- _Problem statement_:
What is needed is an exact copy of every line in the listing.

- _Material shown_:
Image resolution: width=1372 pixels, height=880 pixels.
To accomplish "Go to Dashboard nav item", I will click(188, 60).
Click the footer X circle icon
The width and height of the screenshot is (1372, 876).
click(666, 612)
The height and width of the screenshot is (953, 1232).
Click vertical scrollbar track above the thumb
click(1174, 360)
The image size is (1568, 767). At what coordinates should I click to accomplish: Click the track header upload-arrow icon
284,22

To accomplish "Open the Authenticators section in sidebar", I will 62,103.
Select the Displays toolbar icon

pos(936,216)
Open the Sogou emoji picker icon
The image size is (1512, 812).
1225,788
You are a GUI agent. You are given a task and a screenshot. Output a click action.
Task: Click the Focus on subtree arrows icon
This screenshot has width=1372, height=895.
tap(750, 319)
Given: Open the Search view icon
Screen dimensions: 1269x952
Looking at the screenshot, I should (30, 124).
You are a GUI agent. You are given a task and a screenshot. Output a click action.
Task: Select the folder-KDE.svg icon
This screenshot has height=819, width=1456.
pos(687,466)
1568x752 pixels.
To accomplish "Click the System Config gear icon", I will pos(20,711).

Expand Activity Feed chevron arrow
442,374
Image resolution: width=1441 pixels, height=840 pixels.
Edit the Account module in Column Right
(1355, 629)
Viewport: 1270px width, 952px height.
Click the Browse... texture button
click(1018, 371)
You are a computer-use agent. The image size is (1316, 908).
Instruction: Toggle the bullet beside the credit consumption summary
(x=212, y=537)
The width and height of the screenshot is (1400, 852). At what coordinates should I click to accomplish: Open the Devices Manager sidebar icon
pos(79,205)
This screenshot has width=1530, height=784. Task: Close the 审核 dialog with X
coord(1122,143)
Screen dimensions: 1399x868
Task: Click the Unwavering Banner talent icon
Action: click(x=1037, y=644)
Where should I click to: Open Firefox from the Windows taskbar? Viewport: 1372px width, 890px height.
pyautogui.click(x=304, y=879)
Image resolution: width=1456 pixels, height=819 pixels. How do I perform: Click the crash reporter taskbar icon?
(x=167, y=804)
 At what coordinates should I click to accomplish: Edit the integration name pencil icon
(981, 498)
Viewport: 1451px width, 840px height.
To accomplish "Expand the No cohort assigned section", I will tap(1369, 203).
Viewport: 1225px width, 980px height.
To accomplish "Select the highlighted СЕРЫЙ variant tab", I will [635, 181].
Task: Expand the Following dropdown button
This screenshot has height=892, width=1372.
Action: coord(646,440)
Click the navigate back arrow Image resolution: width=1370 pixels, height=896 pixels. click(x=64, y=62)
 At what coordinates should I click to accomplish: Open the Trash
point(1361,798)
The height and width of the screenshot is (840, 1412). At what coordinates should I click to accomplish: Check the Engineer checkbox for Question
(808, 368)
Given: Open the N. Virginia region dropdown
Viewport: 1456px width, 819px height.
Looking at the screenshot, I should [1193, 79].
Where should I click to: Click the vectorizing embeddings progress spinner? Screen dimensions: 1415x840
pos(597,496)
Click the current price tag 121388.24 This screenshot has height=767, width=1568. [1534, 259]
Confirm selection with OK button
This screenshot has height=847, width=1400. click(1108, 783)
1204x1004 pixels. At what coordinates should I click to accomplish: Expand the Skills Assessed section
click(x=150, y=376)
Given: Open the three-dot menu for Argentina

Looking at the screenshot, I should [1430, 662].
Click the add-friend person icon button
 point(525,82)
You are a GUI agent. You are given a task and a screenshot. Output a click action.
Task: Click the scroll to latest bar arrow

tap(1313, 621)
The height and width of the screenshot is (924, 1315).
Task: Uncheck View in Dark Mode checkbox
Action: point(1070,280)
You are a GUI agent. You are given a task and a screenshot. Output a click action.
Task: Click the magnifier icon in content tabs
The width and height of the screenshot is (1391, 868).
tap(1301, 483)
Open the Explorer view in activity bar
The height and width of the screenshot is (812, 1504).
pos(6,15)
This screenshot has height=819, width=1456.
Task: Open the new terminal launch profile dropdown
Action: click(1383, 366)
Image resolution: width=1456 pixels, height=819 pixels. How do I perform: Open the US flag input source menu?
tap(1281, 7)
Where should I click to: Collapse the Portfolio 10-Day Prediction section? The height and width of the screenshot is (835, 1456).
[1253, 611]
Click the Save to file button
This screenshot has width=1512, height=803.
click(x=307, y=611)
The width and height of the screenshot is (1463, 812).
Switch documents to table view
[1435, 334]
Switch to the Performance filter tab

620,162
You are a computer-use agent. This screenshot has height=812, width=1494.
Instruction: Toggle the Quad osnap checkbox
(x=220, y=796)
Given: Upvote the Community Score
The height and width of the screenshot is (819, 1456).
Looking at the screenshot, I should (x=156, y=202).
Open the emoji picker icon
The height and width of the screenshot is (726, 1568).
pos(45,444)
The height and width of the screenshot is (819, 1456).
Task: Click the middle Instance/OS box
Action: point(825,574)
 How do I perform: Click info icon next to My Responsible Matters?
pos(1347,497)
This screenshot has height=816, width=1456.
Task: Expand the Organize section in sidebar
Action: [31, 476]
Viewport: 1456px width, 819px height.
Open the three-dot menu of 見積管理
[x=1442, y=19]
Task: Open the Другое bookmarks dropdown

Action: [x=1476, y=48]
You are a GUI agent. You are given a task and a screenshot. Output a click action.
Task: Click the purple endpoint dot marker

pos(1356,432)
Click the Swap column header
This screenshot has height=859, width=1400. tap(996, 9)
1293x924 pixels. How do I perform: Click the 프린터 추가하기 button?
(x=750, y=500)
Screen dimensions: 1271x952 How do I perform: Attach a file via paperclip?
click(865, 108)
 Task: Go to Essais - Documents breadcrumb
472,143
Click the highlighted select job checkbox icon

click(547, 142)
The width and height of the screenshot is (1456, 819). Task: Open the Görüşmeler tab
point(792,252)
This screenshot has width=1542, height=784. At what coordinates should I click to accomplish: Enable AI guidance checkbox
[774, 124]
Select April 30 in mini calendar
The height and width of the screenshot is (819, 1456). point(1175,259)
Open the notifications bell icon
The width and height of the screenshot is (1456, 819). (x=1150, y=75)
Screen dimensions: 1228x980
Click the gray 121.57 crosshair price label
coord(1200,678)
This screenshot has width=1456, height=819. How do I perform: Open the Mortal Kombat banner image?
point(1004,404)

- _Expected output_:
Image resolution: width=1372 pixels, height=880 pixels.
To accomplish "Go to Dashboard nav item", I will click(188, 60).
Click the footer X circle icon
The width and height of the screenshot is (1372, 876).
click(666, 612)
The height and width of the screenshot is (953, 1232).
Click vertical scrollbar track above the thumb
click(1174, 360)
The image size is (1568, 767). At what coordinates should I click to accomplish: Click the track header upload-arrow icon
284,22

To accomplish "Open the Authenticators section in sidebar", I will 62,103.
Select the Displays toolbar icon

pos(936,216)
Open the Sogou emoji picker icon
The image size is (1512, 812).
1225,788
You are a GUI agent. You are given a task and a screenshot. Output a click action.
Task: Click the Focus on subtree arrows icon
This screenshot has width=1372, height=895.
tap(750, 319)
Given: Open the Search view icon
Screen dimensions: 1269x952
Looking at the screenshot, I should (30, 124).
You are a GUI agent. You are given a task and a screenshot. Output a click action.
Task: Select the folder-KDE.svg icon
This screenshot has height=819, width=1456.
pos(687,466)
1568x752 pixels.
To accomplish "Click the System Config gear icon", I will pos(20,711).

Expand Activity Feed chevron arrow
442,374
Image resolution: width=1441 pixels, height=840 pixels.
Edit the Account module in Column Right
(1355, 629)
Viewport: 1270px width, 952px height.
Click the Browse... texture button
click(1018, 371)
You are a computer-use agent. The image size is (1316, 908).
Instruction: Toggle the bullet beside the credit consumption summary
(x=212, y=537)
The width and height of the screenshot is (1400, 852). At what coordinates should I click to accomplish: Open the Devices Manager sidebar icon
pos(79,205)
This screenshot has width=1530, height=784. Task: Close the 审核 dialog with X
coord(1122,143)
Screen dimensions: 1399x868
Task: Click the Unwavering Banner talent icon
Action: click(x=1037, y=644)
Where should I click to: Open Firefox from the Windows taskbar? Viewport: 1372px width, 890px height.
pyautogui.click(x=304, y=879)
Image resolution: width=1456 pixels, height=819 pixels. How do I perform: Click the crash reporter taskbar icon?
(x=167, y=804)
 At what coordinates should I click to accomplish: Edit the integration name pencil icon
(981, 498)
Viewport: 1451px width, 840px height.
To accomplish "Expand the No cohort assigned section", I will tap(1369, 203).
Viewport: 1225px width, 980px height.
To accomplish "Select the highlighted СЕРЫЙ variant tab", I will [635, 181].
Task: Expand the Following dropdown button
This screenshot has height=892, width=1372.
Action: coord(646,440)
Click the navigate back arrow Image resolution: width=1370 pixels, height=896 pixels. click(x=64, y=62)
 At what coordinates should I click to accomplish: Open the Trash
point(1361,798)
The height and width of the screenshot is (840, 1412). At what coordinates should I click to accomplish: Check the Engineer checkbox for Question
(808, 368)
Given: Open the N. Virginia region dropdown
Viewport: 1456px width, 819px height.
Looking at the screenshot, I should [1193, 79].
Where should I click to: Click the vectorizing embeddings progress spinner? Screen dimensions: 1415x840
pos(597,496)
Click the current price tag 121388.24 This screenshot has height=767, width=1568. [1534, 259]
Confirm selection with OK button
This screenshot has height=847, width=1400. click(1108, 783)
1204x1004 pixels. At what coordinates should I click to accomplish: Expand the Skills Assessed section
click(x=150, y=376)
Given: Open the three-dot menu for Argentina

Looking at the screenshot, I should [1430, 662].
Click the add-friend person icon button
 point(525,82)
You are a GUI agent. You are given a task and a screenshot. Output a click action.
Task: Click the scroll to latest bar arrow

tap(1313, 621)
The height and width of the screenshot is (924, 1315).
Task: Uncheck View in Dark Mode checkbox
Action: point(1070,280)
You are a GUI agent. You are given a task and a screenshot. Output a click action.
Task: Click the magnifier icon in content tabs
The width and height of the screenshot is (1391, 868).
tap(1301, 483)
Open the Explorer view in activity bar
The height and width of the screenshot is (812, 1504).
pos(6,15)
This screenshot has height=819, width=1456.
Task: Open the new terminal launch profile dropdown
Action: click(1383, 366)
Image resolution: width=1456 pixels, height=819 pixels. How do I perform: Open the US flag input source menu?
tap(1281, 7)
Where should I click to: Collapse the Portfolio 10-Day Prediction section? The height and width of the screenshot is (835, 1456).
[1253, 611]
Click the Save to file button
This screenshot has width=1512, height=803.
click(x=307, y=611)
The width and height of the screenshot is (1463, 812).
Switch documents to table view
[1435, 334]
Switch to the Performance filter tab

620,162
You are a computer-use agent. This screenshot has height=812, width=1494.
Instruction: Toggle the Quad osnap checkbox
(x=220, y=796)
Given: Upvote the Community Score
The height and width of the screenshot is (819, 1456).
Looking at the screenshot, I should (x=156, y=202).
Open the emoji picker icon
The height and width of the screenshot is (726, 1568).
pos(45,444)
The height and width of the screenshot is (819, 1456).
Task: Click the middle Instance/OS box
Action: point(825,574)
 How do I perform: Click info icon next to My Responsible Matters?
pos(1347,497)
This screenshot has height=816, width=1456.
Task: Expand the Organize section in sidebar
Action: [31, 476]
Viewport: 1456px width, 819px height.
Open the three-dot menu of 見積管理
[x=1442, y=19]
Task: Open the Другое bookmarks dropdown

Action: [x=1476, y=48]
You are a GUI agent. You are given a task and a screenshot. Output a click action.
Task: Click the purple endpoint dot marker

pos(1356,432)
Click the Swap column header
This screenshot has height=859, width=1400. tap(996, 9)
1293x924 pixels. How do I perform: Click the 프린터 추가하기 button?
(x=750, y=500)
Screen dimensions: 1271x952 How do I perform: Attach a file via paperclip?
click(865, 108)
 Task: Go to Essais - Documents breadcrumb
472,143
Click the highlighted select job checkbox icon

click(547, 142)
The width and height of the screenshot is (1456, 819). Task: Open the Görüşmeler tab
point(792,252)
This screenshot has width=1542, height=784. At what coordinates should I click to accomplish: Enable AI guidance checkbox
[774, 124]
Select April 30 in mini calendar
The height and width of the screenshot is (819, 1456). point(1175,259)
Open the notifications bell icon
The width and height of the screenshot is (1456, 819). (x=1150, y=75)
Screen dimensions: 1228x980
Click the gray 121.57 crosshair price label
coord(1200,678)
This screenshot has width=1456, height=819. How do I perform: Open the Mortal Kombat banner image?
point(1004,404)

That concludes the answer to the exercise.